Compared to other industries, healthcare is particularly vulnerable to cyber attacks with the threats to health information continuing to mount as the industry moves to adopt electronic health records. Earlier this month, the FBI's Cyber Division issued a notice warning that healthcare systems and medical devices are at risk for increased cyber intrusions for financial gain.

"Cyber actors will likely increase cyber intrusions against healthcare systems--to include medical devices--due to mandatory transition from paper to electronic health records, lax cybersecurity standards, and a higher financial payout for medical records in the black market," according to the FBI. "The deadline to transition to EHR is January 2015, which will create an influx of new EHR coupled with more medical devices being connected to the Internet, generating a rich new environment for cyber criminals to exploit."

The law enforcement agency goes on to say that the healthcare industry "is not technically prepared to combat against cyber criminals’ basic cyber intrusion tactics, techniques and procedures, much less against more advanced persistent threats" and "is not as resilient to cyber intrusions compared to the financial and retail sectors, therefore the possibility of increased cyber intrusions is likely."

In its annual Internet Security Threat Report released earlier this month, information protection vendor Symantec revealed that 37 percent of all data breaches in 2013 were in healthcare--the largest number of disclosed data breaches for any industry. In addition, the company found that more than 6 million identities were exposed in 2013 in the healthcare industry alone.

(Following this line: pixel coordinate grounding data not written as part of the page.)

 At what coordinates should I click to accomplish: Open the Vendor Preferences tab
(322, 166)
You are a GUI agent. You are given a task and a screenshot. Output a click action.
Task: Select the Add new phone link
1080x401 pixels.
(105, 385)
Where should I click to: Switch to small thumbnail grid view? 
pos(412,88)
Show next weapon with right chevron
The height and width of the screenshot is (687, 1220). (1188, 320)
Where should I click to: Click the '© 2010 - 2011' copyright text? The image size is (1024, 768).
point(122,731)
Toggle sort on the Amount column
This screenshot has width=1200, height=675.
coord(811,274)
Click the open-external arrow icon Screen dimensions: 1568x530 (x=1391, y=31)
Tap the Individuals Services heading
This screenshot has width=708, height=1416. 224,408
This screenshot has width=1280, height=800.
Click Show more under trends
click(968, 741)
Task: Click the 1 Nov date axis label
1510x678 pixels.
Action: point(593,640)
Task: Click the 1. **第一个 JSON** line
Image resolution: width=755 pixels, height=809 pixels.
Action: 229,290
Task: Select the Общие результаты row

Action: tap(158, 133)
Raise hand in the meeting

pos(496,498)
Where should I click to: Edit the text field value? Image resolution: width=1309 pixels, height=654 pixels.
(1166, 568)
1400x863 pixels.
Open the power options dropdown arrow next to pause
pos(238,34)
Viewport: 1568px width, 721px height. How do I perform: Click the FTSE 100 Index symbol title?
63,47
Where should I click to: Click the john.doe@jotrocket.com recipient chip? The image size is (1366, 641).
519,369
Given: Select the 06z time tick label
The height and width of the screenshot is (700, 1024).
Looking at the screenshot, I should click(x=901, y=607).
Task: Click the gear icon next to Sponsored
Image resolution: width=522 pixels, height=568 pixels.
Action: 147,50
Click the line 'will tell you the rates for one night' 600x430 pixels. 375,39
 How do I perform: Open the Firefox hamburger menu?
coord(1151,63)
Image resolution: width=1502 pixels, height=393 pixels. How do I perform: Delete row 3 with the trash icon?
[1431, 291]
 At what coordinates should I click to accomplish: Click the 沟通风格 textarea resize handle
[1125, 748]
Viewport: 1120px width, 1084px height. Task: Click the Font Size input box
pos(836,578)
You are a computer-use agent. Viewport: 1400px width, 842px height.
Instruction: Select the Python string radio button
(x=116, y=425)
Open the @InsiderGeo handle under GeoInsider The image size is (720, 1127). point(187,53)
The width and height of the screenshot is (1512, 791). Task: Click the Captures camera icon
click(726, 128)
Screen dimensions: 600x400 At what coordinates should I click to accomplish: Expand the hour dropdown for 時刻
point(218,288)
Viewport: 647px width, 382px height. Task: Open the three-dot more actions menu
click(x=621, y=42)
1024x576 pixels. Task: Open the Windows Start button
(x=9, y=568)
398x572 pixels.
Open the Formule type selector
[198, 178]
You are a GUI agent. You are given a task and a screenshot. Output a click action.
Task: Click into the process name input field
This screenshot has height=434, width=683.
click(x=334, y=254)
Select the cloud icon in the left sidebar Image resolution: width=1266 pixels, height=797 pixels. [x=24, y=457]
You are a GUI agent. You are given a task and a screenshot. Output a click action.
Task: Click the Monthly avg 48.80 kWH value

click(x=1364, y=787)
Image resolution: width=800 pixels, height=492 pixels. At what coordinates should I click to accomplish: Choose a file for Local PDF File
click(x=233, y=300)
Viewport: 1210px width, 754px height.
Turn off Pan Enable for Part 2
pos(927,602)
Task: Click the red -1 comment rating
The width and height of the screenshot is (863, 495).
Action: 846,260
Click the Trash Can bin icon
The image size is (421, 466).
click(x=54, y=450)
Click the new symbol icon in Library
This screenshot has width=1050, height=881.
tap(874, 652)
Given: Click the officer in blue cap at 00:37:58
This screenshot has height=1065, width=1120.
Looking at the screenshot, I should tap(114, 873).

“The impact that this could have is significant because it could cost a consumer thousands of dollars to have their identity stolen and it can also put their healthcare coverage at risk, leading to legal problems or inaccurate medical records,” says Satnam Narang, security response manager at Symantec.

With unauthorized access to health and personal information such as Social Security numbers, these kinds of data breaches could potentially result in false claims being filed, free medical treatment and ordering of prescription drugs, according to Narang. However, the threats to health information are not restricted to attacks on networks, as unencrypted laptops and other mobile devices also are at risk, he adds.

The Department of Health and Human Services Office for Civil Rights announced on April 22 that it collected nearly $2 million to resolve potential HIPAA violations from two firms for failure to secure protected health information on laptops and mobile devices.